A sheet alignment device according to the present invention comprises sheet
conveyor means for conveying a sheet; sheet rotation means for rotating
the sheet; sheet side edge detection means for detecting the side edge of
the sheet while the sheet is being conveyed by the sheet conveyor means;
and control means for controlling a direction in which the sheet rotation
means rotates, on the basis of the result of detection by the sheet edge
detection means.
In the sheet alignment device having the foregoing structure, the sheet
side edge detection means detects the side edge of the sheet while the
sheet is being conveyed by the sheet conveyor means. On the basis of the
result of detection by the sheet side edge detection means, the control
means controls the direction in which the sheet rotation means rotates the
sheet. As described above, the sheet rotation means rotates the sheet in
the direction based on the result of detection by the sheet side edge
detection means while the sheet is being conveyed by the sheet conveyor
means, thereby simultaneously correcting the skew and side misregistration
of a sheet.
According to another aspect of the present invention, there is provided a
sheet alignment device comprising sheet conveyor means for conveying a
sheet; sheet rotation means for rotating the sheet; sheet shift means for
shifting the sheet in a direction intersecting the direction of
conveyance; side edge detection means for detecting the side edge of the
sheet while the sheet is being conveyed by the sheet conveyor means; and
control means for controlling the direction in which the sheet rotation
means rotates the sheet and the direction in which the sheet shift means
shifts the sheet, on the basis of the result of detection by the sheet
side edge detection means.
In the sheet alignment device having the foregoing structure, the sheet
side edge detection means detects the side edge of the sheet while the
sheet is being conveyed by the sheet conveyor means. On the basis of the
result of detection by the sheet side edge detection means, the control
means controls the direction in which the sheet rotation means rotates the
sheet and the direction in which the sheet shift means shifts the sheet.
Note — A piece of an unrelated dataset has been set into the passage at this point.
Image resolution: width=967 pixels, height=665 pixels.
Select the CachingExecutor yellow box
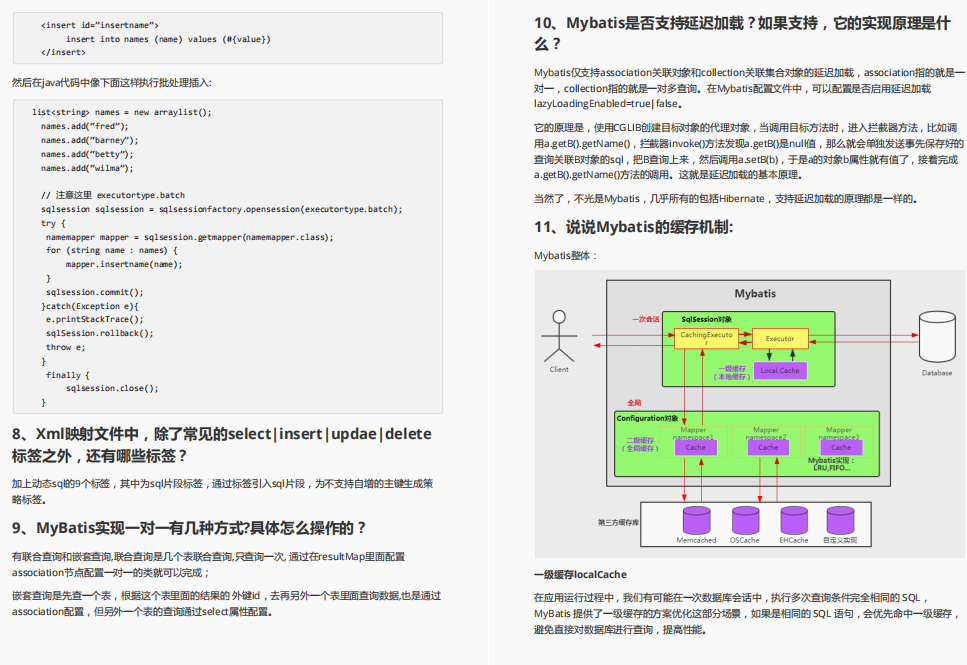706,339
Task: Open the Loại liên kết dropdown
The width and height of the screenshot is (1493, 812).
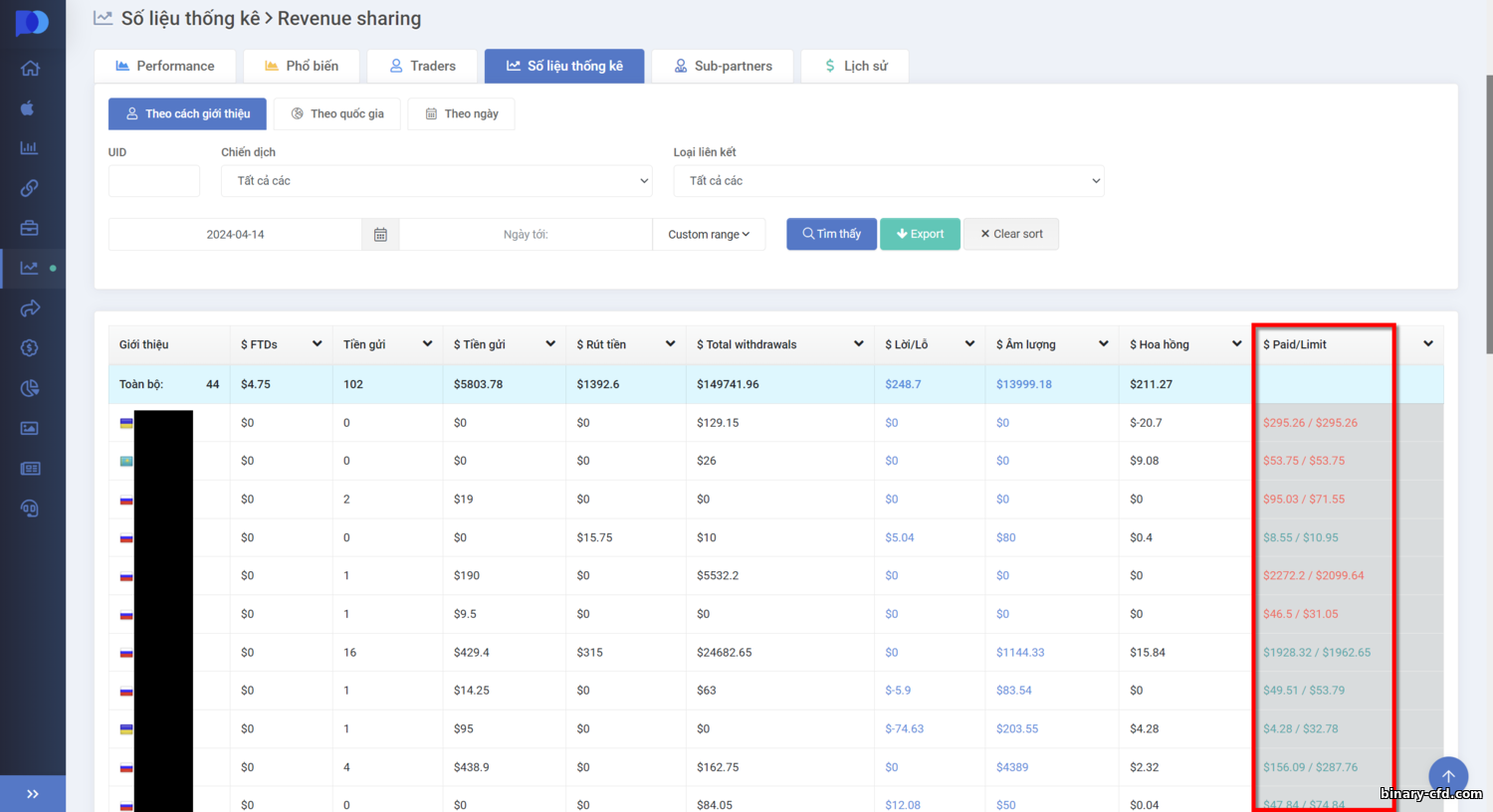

The sheet is rotated by the sheet rotation means and is shifted by the
sheet shift means in the direction based on the result of detection by the
sheet side edge detection means while the sheet is being conveyed by the
sheet conveyor means, thereby simultaneously correcting the skew and side
misregistration of a sheet.
Particularly, the control means controls the sheet shift means so as to
shift the sheet in parallel with the direction of conveyance to a position
where the sheet side edge detection means detects the side edge of the
sheet. Accordingly, If the sheet being conveyed is greatly displaced from
the sheet side edge detection means, it becomes possible for the sheet
alignment device to immediately start correcting the skew and side
misregistration of the sheet by moving the sheet in parallel with the
direction of conveyance through use of the paper shift means.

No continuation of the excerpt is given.